Notizia delle ultime ore è infatti l’ingaggio di Daniil Kvyat alla Ferrari, un pilota esperto pronto solo ed esclusivamente per lavorare al simulatore. Sarà infatti Antonio Giovinazzi a seguire il team come terzo pilota, mantenendo la possibilità di girare nelle libere del venerdì con la Haas, ma di certo l’arrivo di un pilota molto più esperto, anche se con un passato non proprio esaltante in Formula 1, toglie un po’ di respiro a Giovinazzi che vede minacciata la sua posizione.

Kvyat, 23enne russo, ma con un lungo passato in Italia, ha debuttato in Formula 1 nel 2014 con la Toro Rosso, per essere poi promosso l’anno successivo alla Red Bull, come sostituto proprio di Sebastian Vettel, che nel frattempo aveva firmato il contratto con il Cavallino. I suoi risultati non proprio esaltanti lo hanno prima fatto retrocedere nuovamente in Toro Rosso per poi al suo allontanamento totale dal gruppo dei Bibitari.
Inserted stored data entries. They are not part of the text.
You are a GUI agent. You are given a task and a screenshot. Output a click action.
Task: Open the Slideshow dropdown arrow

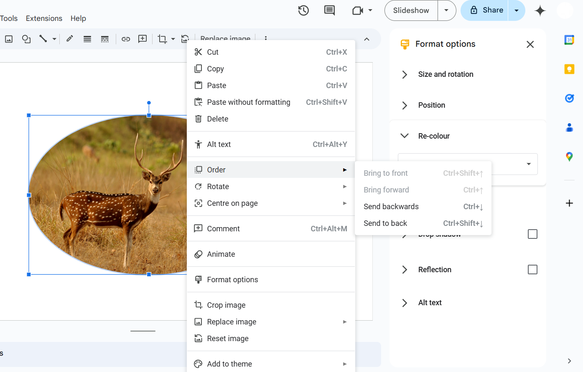click(x=446, y=10)
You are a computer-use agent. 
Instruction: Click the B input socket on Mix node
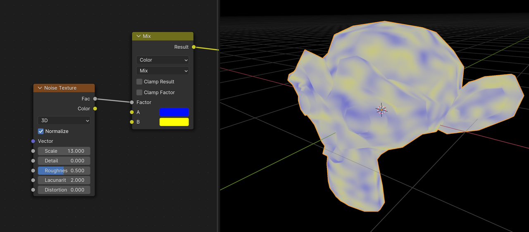(132, 122)
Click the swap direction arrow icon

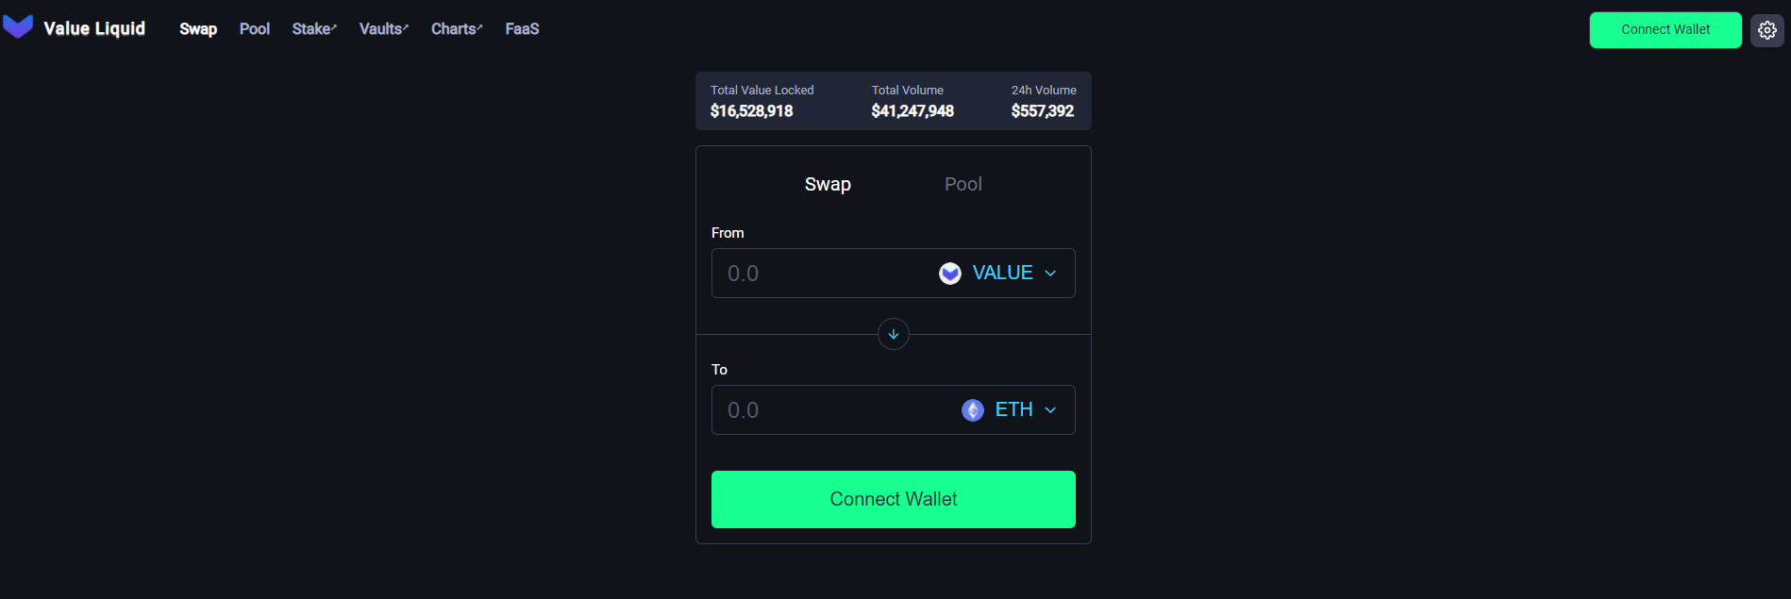click(x=894, y=334)
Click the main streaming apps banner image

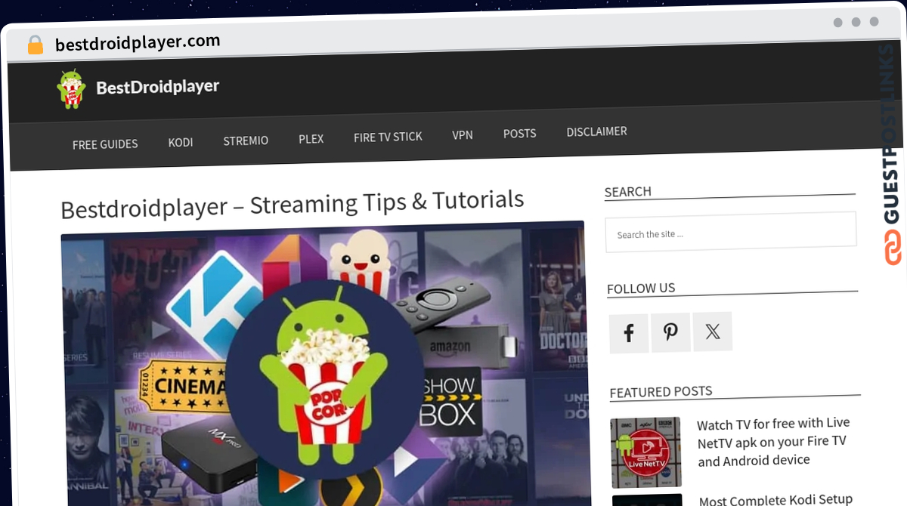(323, 365)
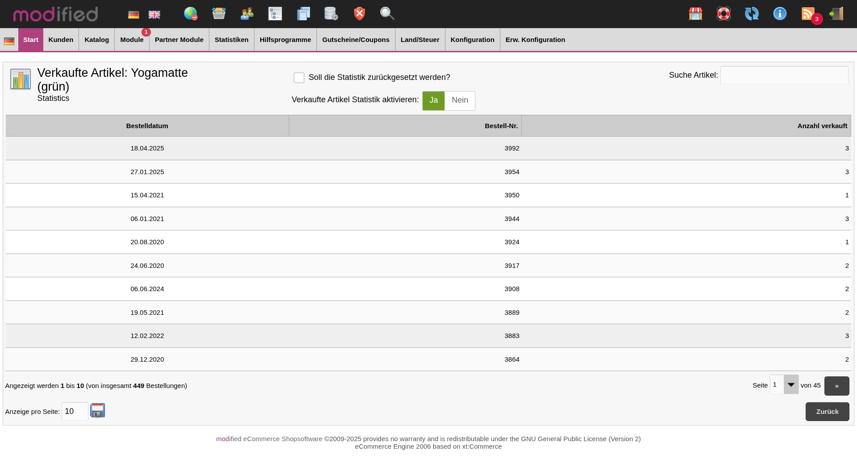Open RSS news feed icon
Screen dimensions: 857x459
[808, 13]
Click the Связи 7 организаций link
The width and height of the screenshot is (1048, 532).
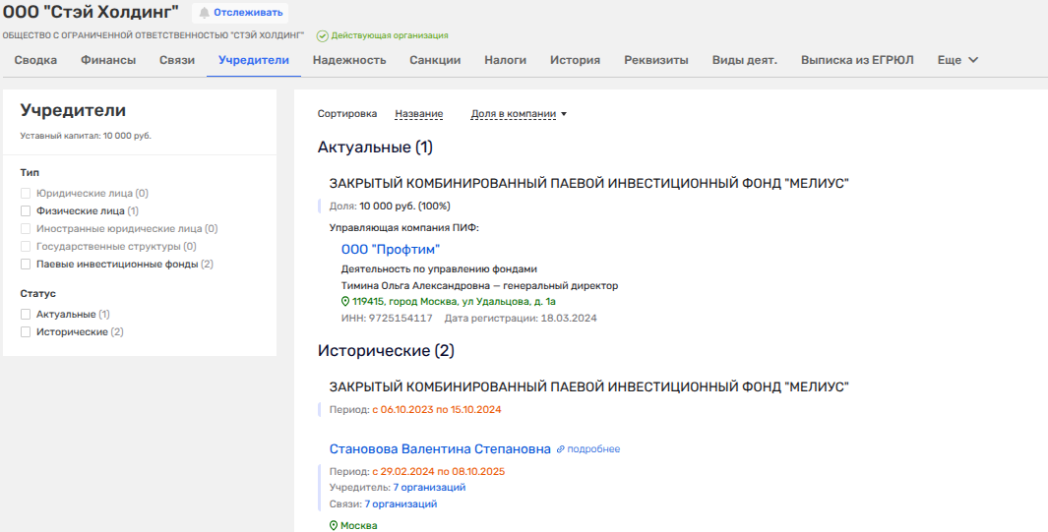pyautogui.click(x=401, y=504)
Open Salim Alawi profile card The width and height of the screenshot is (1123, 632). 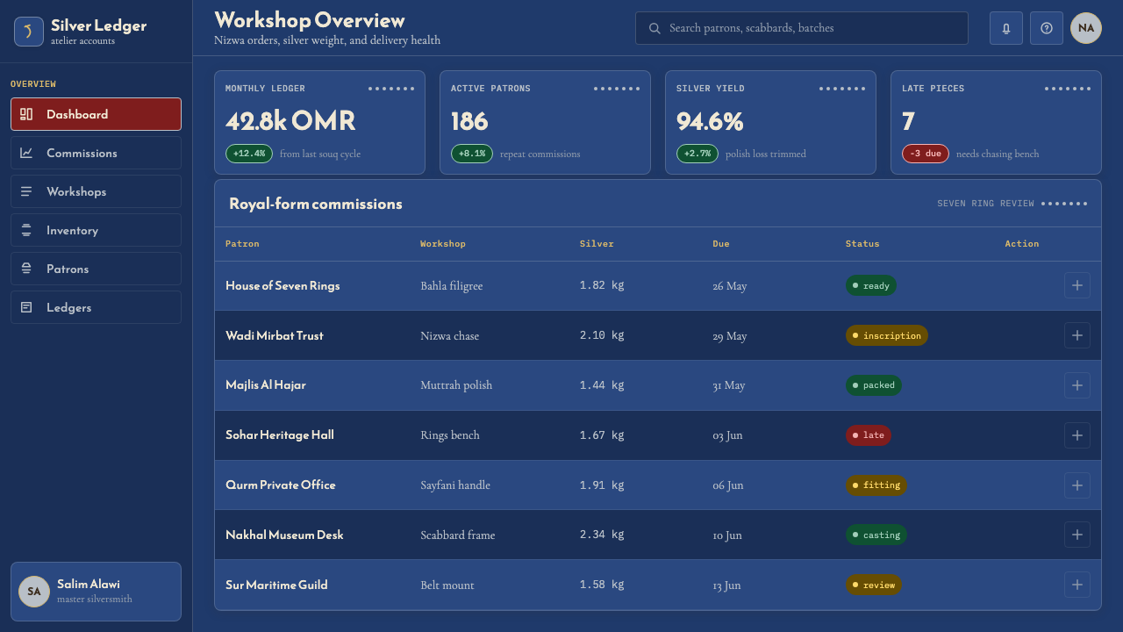[x=96, y=592]
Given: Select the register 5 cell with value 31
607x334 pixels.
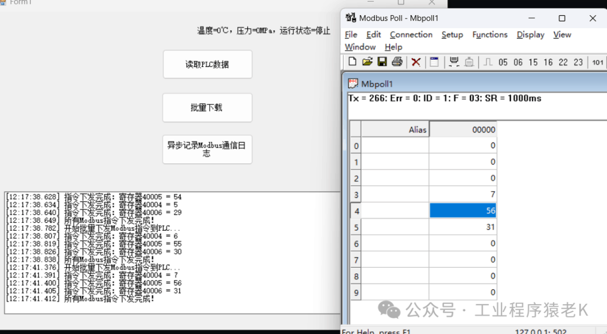Looking at the screenshot, I should 463,227.
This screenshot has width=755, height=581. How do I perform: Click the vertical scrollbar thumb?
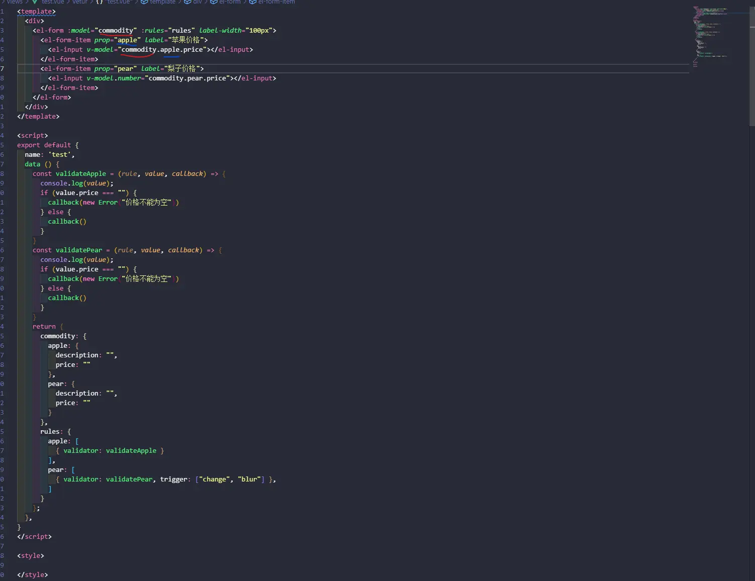pyautogui.click(x=751, y=65)
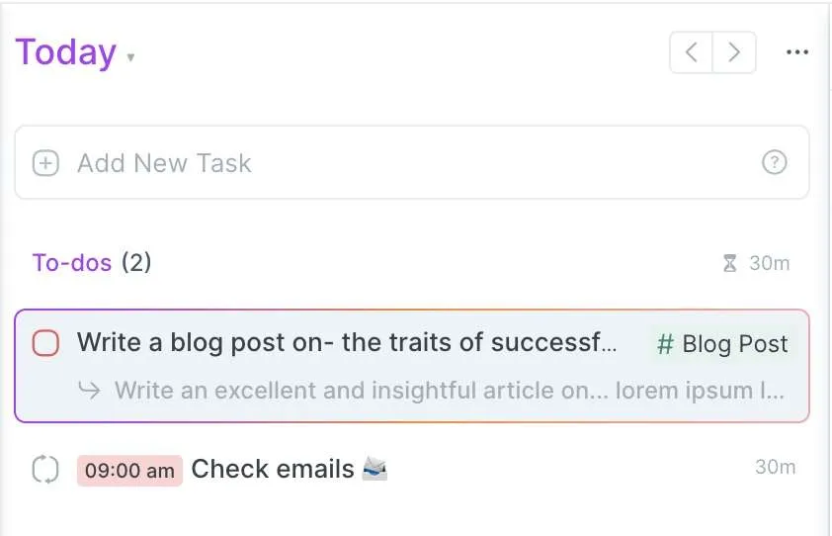Open the help question mark icon
The image size is (832, 536).
(774, 162)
La lunga panchina in casa Ferrari si arricchisce di un nuovo innesto e questo ha fatto scattare un campanello d’allarme al pilota pugliese che, pur di non rimanere fermo ai box, ha chiesto alla Ferrari di poter scendere in pista in alcuni Gran Premi di Formula E. Il Mondiale dedicato alle auto elettriche sta riscuotendo sempre più successo e il pilota italiano guiderà la DSV 03 della scuderia DS Virgin durante i rookie test che si svolgeranno a Marrakech (Marocco) il prossimo 14 gennaio.